Genetics is revolutionizing industrial processes for making everything from antibiotics to plastics. Now, as the Fifteenth Enzyme Engineering Conference heard in Kona, Hawaii, last week, researchers are creating new combinations of genetic sequences and mining them to produce biological catalysts that work more efficiently, more cleanly, and perform tasks never conceived by nature.

Biological catalysts are called 'enzymes'. Enzymes make chemical reactions proceed millions of times more rapidly than if the reacting molecules simply collide. They grab specific molecules and hold them together so they can react to form a new product. For decades, biochemists have used enzymes to produce compounds for agriculture, pharmaceuticals and even washing powders.

Until fairly recently, however, these enzymes were identified by laboriously sifting through protein extracts of organisms known to produce useful compounds.

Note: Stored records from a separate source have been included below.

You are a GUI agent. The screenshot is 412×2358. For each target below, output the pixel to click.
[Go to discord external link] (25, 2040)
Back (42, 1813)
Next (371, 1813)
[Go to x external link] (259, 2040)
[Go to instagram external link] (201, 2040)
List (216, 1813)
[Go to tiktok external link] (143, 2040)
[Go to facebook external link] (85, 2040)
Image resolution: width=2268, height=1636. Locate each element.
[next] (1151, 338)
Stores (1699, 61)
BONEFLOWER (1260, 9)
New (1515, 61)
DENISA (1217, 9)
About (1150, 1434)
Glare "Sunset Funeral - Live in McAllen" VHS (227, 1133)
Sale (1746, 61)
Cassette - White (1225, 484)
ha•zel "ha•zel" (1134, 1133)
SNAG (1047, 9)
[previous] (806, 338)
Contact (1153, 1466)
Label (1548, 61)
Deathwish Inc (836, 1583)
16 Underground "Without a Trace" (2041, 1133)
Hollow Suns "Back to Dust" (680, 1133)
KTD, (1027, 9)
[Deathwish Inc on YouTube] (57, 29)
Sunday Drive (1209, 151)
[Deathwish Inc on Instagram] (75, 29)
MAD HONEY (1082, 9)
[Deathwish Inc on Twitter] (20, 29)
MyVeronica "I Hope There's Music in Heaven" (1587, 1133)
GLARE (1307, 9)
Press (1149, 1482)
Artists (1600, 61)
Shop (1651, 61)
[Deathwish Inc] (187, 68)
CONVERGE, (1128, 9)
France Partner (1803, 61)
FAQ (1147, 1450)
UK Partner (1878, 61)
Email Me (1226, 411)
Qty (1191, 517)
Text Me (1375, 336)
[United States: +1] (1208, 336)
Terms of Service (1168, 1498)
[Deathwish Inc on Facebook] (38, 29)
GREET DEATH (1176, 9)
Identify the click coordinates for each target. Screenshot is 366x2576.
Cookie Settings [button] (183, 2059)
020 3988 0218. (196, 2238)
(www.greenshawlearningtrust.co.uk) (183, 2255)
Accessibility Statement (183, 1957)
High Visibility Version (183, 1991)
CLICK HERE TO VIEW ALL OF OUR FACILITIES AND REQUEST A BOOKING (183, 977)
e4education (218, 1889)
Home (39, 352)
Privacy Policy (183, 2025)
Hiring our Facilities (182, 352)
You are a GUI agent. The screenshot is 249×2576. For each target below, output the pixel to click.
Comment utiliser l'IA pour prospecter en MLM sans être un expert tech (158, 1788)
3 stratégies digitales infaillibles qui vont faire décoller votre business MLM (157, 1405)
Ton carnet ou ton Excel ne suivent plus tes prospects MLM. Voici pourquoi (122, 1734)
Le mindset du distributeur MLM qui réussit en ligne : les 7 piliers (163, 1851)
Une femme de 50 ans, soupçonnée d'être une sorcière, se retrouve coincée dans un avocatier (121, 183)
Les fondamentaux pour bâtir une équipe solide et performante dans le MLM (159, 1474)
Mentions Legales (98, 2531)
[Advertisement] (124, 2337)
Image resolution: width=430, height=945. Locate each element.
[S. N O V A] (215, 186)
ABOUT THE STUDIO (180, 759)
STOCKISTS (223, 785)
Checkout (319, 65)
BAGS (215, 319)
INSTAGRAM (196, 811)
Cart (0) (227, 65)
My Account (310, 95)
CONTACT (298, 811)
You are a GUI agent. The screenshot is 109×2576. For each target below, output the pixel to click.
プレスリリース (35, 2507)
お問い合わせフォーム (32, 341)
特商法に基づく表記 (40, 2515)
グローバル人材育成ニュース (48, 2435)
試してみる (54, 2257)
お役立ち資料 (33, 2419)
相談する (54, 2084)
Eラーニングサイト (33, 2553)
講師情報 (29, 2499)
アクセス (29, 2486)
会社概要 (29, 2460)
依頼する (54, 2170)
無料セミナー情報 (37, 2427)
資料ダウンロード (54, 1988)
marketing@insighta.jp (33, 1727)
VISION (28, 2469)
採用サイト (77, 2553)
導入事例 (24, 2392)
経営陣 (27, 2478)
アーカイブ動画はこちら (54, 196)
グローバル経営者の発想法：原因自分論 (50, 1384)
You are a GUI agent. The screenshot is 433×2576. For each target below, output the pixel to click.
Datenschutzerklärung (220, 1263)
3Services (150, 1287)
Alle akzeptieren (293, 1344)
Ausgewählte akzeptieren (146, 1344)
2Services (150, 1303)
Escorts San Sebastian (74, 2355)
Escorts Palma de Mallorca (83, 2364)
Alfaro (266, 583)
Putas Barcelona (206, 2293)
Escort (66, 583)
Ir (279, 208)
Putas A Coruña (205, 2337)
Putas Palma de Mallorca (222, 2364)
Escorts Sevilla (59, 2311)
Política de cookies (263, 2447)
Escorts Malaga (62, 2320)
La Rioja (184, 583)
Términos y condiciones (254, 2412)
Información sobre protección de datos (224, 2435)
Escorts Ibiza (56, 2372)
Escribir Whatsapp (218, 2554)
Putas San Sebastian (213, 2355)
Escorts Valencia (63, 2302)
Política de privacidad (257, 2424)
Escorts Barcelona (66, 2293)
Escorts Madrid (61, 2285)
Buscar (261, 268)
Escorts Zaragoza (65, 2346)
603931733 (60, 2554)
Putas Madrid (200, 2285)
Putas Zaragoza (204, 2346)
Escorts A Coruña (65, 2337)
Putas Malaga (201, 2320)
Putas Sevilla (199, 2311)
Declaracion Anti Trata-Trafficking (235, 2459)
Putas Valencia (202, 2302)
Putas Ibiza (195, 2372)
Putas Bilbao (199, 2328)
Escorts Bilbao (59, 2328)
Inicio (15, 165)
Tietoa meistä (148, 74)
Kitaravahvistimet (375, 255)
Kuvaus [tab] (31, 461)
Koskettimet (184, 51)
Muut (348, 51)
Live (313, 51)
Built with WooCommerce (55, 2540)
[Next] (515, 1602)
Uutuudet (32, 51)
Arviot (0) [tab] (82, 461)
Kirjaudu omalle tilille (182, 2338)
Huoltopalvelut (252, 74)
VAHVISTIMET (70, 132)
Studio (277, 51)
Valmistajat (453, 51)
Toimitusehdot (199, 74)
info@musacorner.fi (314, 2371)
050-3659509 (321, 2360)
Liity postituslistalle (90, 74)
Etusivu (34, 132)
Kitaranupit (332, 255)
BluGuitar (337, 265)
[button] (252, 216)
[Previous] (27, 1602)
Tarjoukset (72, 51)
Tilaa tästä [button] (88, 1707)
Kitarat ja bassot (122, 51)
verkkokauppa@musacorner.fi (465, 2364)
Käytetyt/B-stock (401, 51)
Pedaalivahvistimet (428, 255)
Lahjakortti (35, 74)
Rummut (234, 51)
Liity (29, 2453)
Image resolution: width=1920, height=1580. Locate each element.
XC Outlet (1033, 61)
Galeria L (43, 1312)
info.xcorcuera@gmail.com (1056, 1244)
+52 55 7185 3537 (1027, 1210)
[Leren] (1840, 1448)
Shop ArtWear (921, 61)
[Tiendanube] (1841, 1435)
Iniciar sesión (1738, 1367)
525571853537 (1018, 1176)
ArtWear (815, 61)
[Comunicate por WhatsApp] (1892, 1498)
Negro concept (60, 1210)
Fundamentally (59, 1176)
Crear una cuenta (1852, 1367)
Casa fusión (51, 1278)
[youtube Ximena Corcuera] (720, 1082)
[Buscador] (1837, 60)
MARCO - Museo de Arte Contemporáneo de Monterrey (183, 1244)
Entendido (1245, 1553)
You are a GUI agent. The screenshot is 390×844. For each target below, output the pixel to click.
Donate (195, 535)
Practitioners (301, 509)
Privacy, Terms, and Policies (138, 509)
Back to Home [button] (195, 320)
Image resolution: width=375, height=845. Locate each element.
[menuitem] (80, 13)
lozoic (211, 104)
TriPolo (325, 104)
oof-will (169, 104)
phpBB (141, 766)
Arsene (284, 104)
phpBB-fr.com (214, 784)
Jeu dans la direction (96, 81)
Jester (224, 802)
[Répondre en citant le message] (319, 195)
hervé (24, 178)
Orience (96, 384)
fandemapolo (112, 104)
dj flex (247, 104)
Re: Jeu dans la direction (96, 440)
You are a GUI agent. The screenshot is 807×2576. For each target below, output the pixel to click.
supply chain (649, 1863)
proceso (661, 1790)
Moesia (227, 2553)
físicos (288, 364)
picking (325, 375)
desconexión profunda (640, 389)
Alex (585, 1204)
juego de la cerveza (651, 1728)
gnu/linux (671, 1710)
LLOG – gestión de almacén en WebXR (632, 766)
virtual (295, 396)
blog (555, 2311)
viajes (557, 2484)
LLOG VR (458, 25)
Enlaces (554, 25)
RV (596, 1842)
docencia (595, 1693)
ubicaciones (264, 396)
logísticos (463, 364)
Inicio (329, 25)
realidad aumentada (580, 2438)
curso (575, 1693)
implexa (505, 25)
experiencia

Now scientists are using the latest 'gene splicing' techniques to improve upon nature's repertoire of enzymes.

One approach adopted by Diversa, a California biotech company, is to harvest genes encoding useful enzymes from the environment. Diversa is focusing on microbes – an estimated 99% of which are undiscovered – and is searching for these in deep-sea vents, Arctic ice, translucent stones, and other unusual and extreme environments. Eric Mathur, Diversa's Senior Director of Molecular Diversity, reckons that many of these unknown microorganisms will contain new and useful enzymes.

Diversa's technique takes DNA directly from these bacteria, bypassing the usual step where microbes are cultivated in the laboratory – a step that is costly in terms of genetic diversity. But first they separate the microbes from their host organisms – often exotica like Komodo dragon skin or Costa Rican spider gut.

Next they extract DNA from the sample, cut it up into pieces, and transfer the bits to the commonly used laboratory strain of bacteria, Escherichia coli. In this way, a 'library' is produced containing millions of E. coli cells, each producing different proteins encoded by different bits of the harvested genome. The cells are then screened to find the ones that refer to interesting enzymes. This approach has been highly successful, so far yielding over 1,000 unique bioactive molecules.

But that's just the beginning. The company now plans to improve the enzymes by a process called 'directed evolution'. This technology uses the natural evolutionary process – by which organisms acquire random mutations in their genes, some of which impart an advantage and propagate through successive generations – to improve or change enzymes in a test tube.

Indeed, by introducing mutations into a gene in repeated cycles, re-combining the gene with an un-mutated form to eliminate detrimental mutations, and then screening the libraries of evolved genes for the activity desired, Pim Stemmer, working at another Californian biotech company, Maxygen, has succeeded in making an enzyme 32,000 times more powerful than the original.

Both Maxygen and Diversa have filed patents for this gene shuffling technology, and it has already been used to improve laundry detergents, anti-HIV therapies and industrial catalysts. The procedure now has many variations, including 'family shuffling' where genes from different species are shuffled.